RSM - Another way to prepare for your mediation practice is to do it on a volunteer basis. I mediated small cases for my local Better Business Bureau during law school. The service was free, so the consumers and businesses did not mind that I was not an attorney yet. My BBB does not require any particular experience to be a mediator. Now, I can truthfully say that I've successfully mediated dozens of cases. I also completed arbitrator training, and I plan to start acting as an arbitrator soon.
I would not formally ask permission. Rather, I would go through the normal conflict checking process for my firm. (If you act as a third party neutral, you would likely be conflicted out of representing either party in the future without a waiver. You also need to make sure no one is a current client of your firm, or someone your firm is targeting). If someone has a problem with it, they can tell you then.
You should also research requirements for mediator rosters in industries you are familiar with.
This is a great idea as well. I actually work in the same building as the BBB and can't see why it would hurt to go down there and ask if they need any volunteers to conduct mediations.
Based on the advice in this thread, I scheduled a lunch with one of my corporate clients today. He also happens to be a very good family friend who was my little league baseball coach--we go back a long ways.

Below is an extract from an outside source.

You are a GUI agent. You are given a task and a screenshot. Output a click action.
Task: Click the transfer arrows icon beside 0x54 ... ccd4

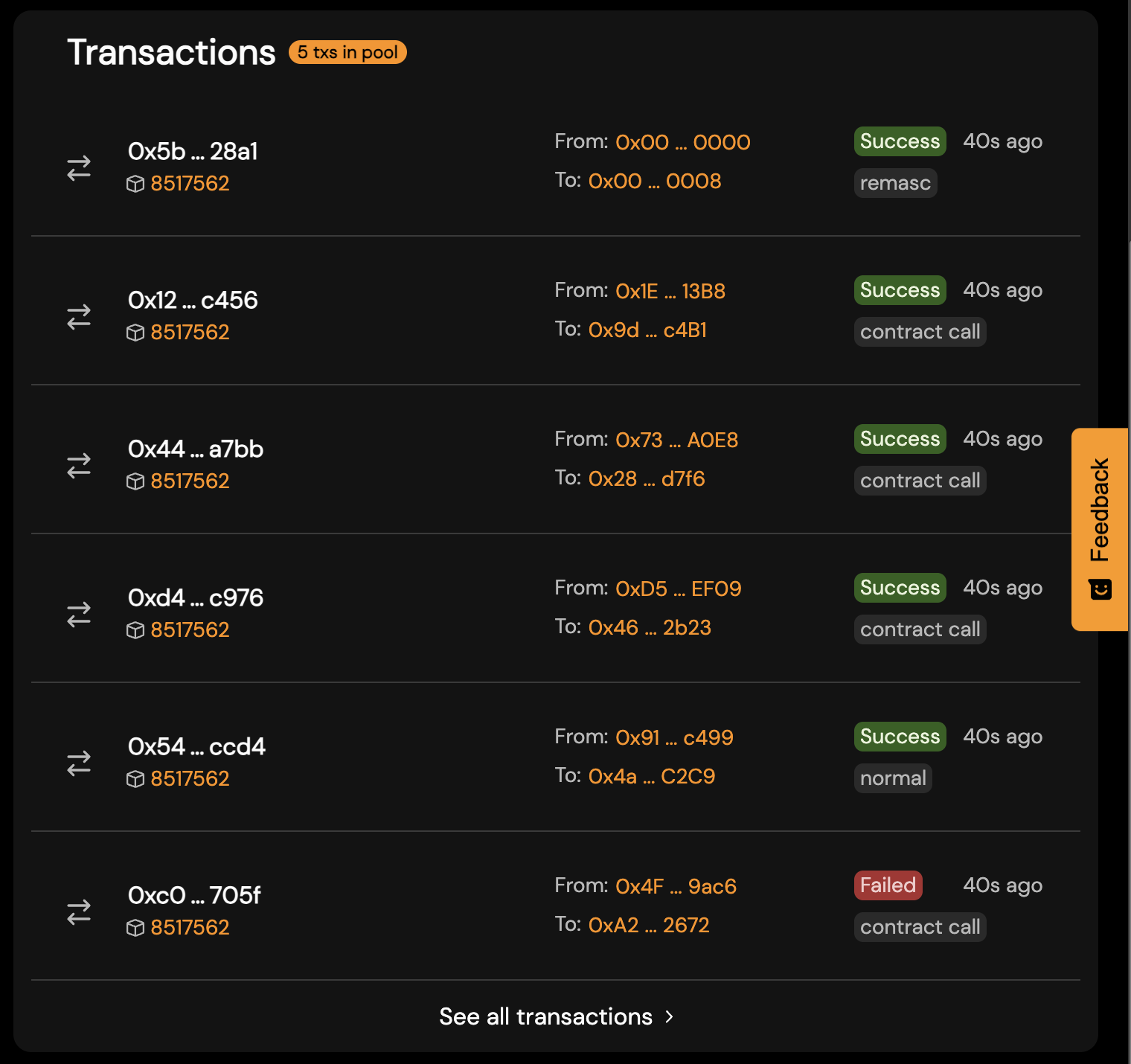(79, 763)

Anyway, I wanted to get a non-lawyer's perspective on the matter. And he said he would definitely follow me wherever I go, and that the mediation idea was a good one; however, he noted that it might be a little too soon to go out on my own. He said a lot of the things you guys have said when I initially found that internal corporate memo--start putting together a business plan, start getting a client base together, etc.
This meeting confirmed a lot of what you guys said, and the fact that it came from someone who I have known for more than half my life was reassuring.
My overall plan is this:
(1) Continue to do as good a job as possible here. This is a small town and even if I intend on going out on my own, I don't want to burn any bridges. My firm is well respected and I can't let any future hypotheticals get me distracted from doing a good job here.
(2) Start getting more aggressive with recruiting and developing relationships with clients.
(3) Attend mediation CLEs (which my current firm would pay for).
(4) Volunteer to be a mediator at the BBB. Also perhaps volunteer at small claims courts and give my information to the local bar association.
(5) Work towards my future on the weekends. Create a business plan for both solo firm and mediation firm.
Thanks again for all the feedback.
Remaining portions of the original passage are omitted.